Exercise input >>
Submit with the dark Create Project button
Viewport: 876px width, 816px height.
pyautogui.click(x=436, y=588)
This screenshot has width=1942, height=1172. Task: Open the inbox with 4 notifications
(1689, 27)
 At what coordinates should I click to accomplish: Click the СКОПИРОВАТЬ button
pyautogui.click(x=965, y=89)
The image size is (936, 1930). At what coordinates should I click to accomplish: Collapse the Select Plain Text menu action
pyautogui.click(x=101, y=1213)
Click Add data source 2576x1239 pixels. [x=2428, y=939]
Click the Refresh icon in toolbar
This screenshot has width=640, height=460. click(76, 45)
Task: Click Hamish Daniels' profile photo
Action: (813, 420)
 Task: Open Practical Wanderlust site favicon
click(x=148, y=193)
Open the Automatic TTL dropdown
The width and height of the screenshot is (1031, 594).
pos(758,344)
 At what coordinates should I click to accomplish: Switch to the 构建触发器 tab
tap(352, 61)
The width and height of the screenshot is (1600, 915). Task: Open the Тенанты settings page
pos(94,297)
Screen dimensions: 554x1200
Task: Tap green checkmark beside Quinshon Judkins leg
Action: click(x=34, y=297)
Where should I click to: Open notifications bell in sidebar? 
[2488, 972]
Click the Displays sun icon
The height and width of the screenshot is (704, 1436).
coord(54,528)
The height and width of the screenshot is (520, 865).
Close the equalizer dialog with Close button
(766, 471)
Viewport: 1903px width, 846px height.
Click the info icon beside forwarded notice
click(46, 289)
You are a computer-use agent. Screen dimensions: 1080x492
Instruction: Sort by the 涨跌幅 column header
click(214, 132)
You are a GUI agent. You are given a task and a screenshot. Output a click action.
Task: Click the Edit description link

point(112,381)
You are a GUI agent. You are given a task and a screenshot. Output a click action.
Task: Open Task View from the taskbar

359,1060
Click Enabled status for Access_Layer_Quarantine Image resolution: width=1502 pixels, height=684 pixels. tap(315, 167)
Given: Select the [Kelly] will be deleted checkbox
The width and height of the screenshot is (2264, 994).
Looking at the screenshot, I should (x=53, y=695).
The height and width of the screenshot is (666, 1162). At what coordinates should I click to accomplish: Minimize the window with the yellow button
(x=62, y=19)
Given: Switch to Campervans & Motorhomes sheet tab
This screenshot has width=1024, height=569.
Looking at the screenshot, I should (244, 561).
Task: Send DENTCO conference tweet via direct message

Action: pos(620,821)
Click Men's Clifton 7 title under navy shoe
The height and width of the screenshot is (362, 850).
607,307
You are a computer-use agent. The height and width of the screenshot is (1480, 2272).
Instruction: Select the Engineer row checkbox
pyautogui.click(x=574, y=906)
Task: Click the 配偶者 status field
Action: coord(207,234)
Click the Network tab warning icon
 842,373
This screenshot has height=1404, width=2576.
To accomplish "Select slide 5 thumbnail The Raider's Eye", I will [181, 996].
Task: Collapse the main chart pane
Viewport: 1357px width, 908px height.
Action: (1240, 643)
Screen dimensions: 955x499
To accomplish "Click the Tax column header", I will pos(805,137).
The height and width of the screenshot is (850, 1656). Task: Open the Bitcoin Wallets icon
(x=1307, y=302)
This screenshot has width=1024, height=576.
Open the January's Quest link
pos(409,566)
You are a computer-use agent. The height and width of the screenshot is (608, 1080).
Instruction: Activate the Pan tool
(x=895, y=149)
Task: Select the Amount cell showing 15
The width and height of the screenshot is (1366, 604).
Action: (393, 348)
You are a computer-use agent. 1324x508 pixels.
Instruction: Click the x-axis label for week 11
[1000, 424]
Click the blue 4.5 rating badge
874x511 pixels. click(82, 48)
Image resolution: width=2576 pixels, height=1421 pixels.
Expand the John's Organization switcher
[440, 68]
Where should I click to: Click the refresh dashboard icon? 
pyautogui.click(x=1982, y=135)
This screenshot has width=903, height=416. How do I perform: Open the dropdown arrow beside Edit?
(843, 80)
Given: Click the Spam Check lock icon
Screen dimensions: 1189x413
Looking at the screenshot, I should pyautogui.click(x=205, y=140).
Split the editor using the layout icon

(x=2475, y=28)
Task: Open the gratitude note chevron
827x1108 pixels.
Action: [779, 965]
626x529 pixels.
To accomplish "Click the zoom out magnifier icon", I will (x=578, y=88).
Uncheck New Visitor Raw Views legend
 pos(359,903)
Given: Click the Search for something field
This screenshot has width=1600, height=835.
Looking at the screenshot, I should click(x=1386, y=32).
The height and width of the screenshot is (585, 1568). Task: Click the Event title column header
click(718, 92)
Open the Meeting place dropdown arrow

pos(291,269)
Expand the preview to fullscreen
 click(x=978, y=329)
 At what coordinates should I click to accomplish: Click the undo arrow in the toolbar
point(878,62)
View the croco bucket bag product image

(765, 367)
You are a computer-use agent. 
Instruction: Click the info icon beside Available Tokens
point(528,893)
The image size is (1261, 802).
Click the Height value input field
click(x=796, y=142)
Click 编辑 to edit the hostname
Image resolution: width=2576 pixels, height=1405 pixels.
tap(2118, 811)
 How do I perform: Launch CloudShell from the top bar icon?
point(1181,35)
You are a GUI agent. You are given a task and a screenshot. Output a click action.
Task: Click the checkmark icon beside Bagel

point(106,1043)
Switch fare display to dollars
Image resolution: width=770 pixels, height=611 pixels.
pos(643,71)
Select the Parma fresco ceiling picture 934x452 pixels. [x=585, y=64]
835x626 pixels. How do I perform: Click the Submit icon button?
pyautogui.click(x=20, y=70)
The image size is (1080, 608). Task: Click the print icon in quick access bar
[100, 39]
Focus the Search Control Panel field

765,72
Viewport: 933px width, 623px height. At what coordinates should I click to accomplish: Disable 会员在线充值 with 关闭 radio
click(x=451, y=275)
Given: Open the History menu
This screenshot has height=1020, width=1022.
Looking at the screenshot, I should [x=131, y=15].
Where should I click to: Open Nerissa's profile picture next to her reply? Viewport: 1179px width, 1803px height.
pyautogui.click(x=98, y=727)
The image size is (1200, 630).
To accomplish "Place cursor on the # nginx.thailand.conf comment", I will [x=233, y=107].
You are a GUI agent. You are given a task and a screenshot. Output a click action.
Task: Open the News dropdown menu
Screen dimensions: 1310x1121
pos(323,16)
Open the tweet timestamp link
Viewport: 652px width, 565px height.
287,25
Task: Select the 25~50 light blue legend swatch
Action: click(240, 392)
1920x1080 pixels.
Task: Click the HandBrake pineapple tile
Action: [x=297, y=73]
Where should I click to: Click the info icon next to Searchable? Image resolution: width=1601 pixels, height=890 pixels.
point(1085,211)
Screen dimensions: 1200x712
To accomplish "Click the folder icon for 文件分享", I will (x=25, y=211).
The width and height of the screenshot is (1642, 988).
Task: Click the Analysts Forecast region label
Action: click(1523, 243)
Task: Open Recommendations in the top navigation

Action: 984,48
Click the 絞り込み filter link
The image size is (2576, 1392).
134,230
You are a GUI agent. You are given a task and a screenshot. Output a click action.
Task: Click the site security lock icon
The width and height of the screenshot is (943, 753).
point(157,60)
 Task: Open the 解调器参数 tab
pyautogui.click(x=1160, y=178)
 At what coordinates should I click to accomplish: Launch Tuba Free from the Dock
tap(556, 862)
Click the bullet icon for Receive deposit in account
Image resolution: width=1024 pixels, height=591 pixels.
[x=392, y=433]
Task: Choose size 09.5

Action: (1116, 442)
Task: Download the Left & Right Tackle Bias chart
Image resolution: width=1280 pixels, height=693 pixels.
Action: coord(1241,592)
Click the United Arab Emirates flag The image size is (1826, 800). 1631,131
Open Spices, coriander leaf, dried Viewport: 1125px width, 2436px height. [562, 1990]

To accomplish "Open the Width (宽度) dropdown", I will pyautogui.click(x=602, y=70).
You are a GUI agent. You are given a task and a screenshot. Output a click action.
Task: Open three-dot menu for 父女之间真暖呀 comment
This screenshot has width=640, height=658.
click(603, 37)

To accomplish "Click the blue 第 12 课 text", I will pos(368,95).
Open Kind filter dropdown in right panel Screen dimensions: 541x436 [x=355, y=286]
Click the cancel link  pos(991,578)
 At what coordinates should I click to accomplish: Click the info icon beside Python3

Task instructions >>
Copy out the lines above word for word, starting with the line that contains "Where should I click to: Open notifications" and going on through the line that contains "pos(409,566)", both included.

Output >>
Where should I click to: Open notifications bell in sidebar? 
[2488, 972]
Click the Displays sun icon
The height and width of the screenshot is (704, 1436).
coord(54,528)
The height and width of the screenshot is (520, 865).
Close the equalizer dialog with Close button
(766, 471)
Viewport: 1903px width, 846px height.
Click the info icon beside forwarded notice
click(46, 289)
You are a computer-use agent. Screen dimensions: 1080x492
Instruction: Sort by the 涨跌幅 column header
click(214, 132)
You are a GUI agent. You are given a task and a screenshot. Output a click action.
Task: Click the Edit description link

point(112,381)
You are a GUI agent. You are given a task and a screenshot. Output a click action.
Task: Open Task View from the taskbar

359,1060
Click Enabled status for Access_Layer_Quarantine Image resolution: width=1502 pixels, height=684 pixels. tap(315, 167)
Given: Select the [Kelly] will be deleted checkbox
The width and height of the screenshot is (2264, 994).
Looking at the screenshot, I should (x=53, y=695).
The height and width of the screenshot is (666, 1162). At what coordinates should I click to accomplish: Minimize the window with the yellow button
(x=62, y=19)
Given: Switch to Campervans & Motorhomes sheet tab
This screenshot has width=1024, height=569.
Looking at the screenshot, I should (244, 561).
Task: Send DENTCO conference tweet via direct message

Action: pos(620,821)
Click Men's Clifton 7 title under navy shoe
The height and width of the screenshot is (362, 850).
607,307
You are a computer-use agent. The height and width of the screenshot is (1480, 2272).
Instruction: Select the Engineer row checkbox
pyautogui.click(x=574, y=906)
Task: Click the 配偶者 status field
Action: coord(207,234)
Click the Network tab warning icon
 842,373
This screenshot has height=1404, width=2576.
To accomplish "Select slide 5 thumbnail The Raider's Eye", I will [181, 996].
Task: Collapse the main chart pane
Viewport: 1357px width, 908px height.
Action: (1240, 643)
Screen dimensions: 955x499
To accomplish "Click the Tax column header", I will pos(805,137).
The height and width of the screenshot is (850, 1656). Task: Open the Bitcoin Wallets icon
(x=1307, y=302)
This screenshot has width=1024, height=576.
Open the January's Quest link
pos(409,566)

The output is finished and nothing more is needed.